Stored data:
↓↓↓
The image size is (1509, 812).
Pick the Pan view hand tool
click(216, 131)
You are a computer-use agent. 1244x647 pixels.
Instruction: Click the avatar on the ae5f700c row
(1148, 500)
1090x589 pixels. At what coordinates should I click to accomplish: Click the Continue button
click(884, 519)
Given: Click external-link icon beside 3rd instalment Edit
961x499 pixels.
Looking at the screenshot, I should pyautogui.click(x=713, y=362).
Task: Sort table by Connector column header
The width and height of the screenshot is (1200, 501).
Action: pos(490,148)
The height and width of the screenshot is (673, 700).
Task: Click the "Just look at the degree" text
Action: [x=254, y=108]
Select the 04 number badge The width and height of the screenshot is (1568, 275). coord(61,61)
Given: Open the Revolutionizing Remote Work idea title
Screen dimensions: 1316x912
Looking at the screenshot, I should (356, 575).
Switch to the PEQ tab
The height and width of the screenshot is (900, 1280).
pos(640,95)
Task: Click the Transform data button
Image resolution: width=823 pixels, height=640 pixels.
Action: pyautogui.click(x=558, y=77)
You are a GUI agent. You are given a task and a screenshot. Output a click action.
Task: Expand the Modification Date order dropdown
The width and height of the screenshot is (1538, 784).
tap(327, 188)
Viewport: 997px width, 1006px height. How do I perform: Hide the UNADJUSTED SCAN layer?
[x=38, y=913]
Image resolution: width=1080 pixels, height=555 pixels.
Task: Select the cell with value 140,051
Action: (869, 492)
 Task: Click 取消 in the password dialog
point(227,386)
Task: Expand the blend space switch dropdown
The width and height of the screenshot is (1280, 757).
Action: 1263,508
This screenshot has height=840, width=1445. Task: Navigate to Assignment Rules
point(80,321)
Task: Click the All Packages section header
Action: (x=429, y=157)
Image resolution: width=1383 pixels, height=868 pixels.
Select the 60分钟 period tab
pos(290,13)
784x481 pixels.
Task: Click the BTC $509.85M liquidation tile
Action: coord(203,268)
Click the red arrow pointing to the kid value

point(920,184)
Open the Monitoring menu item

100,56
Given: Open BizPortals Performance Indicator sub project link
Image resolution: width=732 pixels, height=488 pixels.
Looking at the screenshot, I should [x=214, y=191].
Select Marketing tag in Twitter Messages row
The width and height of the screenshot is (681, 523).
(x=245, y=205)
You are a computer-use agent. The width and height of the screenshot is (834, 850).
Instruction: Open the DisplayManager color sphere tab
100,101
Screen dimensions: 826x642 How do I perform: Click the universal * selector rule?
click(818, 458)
↑↑↑
- [EXERCISE OBJECTIVE]:
Each line above should be copied exactly, with no line missing.

- [ANSWER TO THE EXERCISE]:
The image size is (1509, 812).
Pick the Pan view hand tool
click(216, 131)
You are a computer-use agent. 1244x647 pixels.
Instruction: Click the avatar on the ae5f700c row
(1148, 500)
1090x589 pixels. At what coordinates should I click to accomplish: Click the Continue button
click(884, 519)
Given: Click external-link icon beside 3rd instalment Edit
961x499 pixels.
Looking at the screenshot, I should pyautogui.click(x=713, y=362).
Task: Sort table by Connector column header
The width and height of the screenshot is (1200, 501).
Action: pos(490,148)
The height and width of the screenshot is (673, 700).
Task: Click the "Just look at the degree" text
Action: [x=254, y=108]
Select the 04 number badge The width and height of the screenshot is (1568, 275). coord(61,61)
Given: Open the Revolutionizing Remote Work idea title
Screen dimensions: 1316x912
Looking at the screenshot, I should (356, 575).
Switch to the PEQ tab
The height and width of the screenshot is (900, 1280).
pos(640,95)
Task: Click the Transform data button
Image resolution: width=823 pixels, height=640 pixels.
Action: pyautogui.click(x=558, y=77)
You are a GUI agent. You are given a task and a screenshot. Output a click action.
Task: Expand the Modification Date order dropdown
The width and height of the screenshot is (1538, 784).
tap(327, 188)
Viewport: 997px width, 1006px height. How do I perform: Hide the UNADJUSTED SCAN layer?
[x=38, y=913]
Image resolution: width=1080 pixels, height=555 pixels.
Task: Select the cell with value 140,051
Action: (869, 492)
 Task: Click 取消 in the password dialog
point(227,386)
Task: Expand the blend space switch dropdown
The width and height of the screenshot is (1280, 757).
Action: 1263,508
This screenshot has height=840, width=1445. Task: Navigate to Assignment Rules
point(80,321)
Task: Click the All Packages section header
Action: (x=429, y=157)
Image resolution: width=1383 pixels, height=868 pixels.
Select the 60分钟 period tab
pos(290,13)
784x481 pixels.
Task: Click the BTC $509.85M liquidation tile
Action: coord(203,268)
Click the red arrow pointing to the kid value

point(920,184)
Open the Monitoring menu item

100,56
Given: Open BizPortals Performance Indicator sub project link
Image resolution: width=732 pixels, height=488 pixels.
Looking at the screenshot, I should [x=214, y=191].
Select Marketing tag in Twitter Messages row
The width and height of the screenshot is (681, 523).
(x=245, y=205)
You are a computer-use agent. The width and height of the screenshot is (834, 850).
Instruction: Open the DisplayManager color sphere tab
100,101
Screen dimensions: 826x642 How do I perform: Click the universal * selector rule?
click(818, 458)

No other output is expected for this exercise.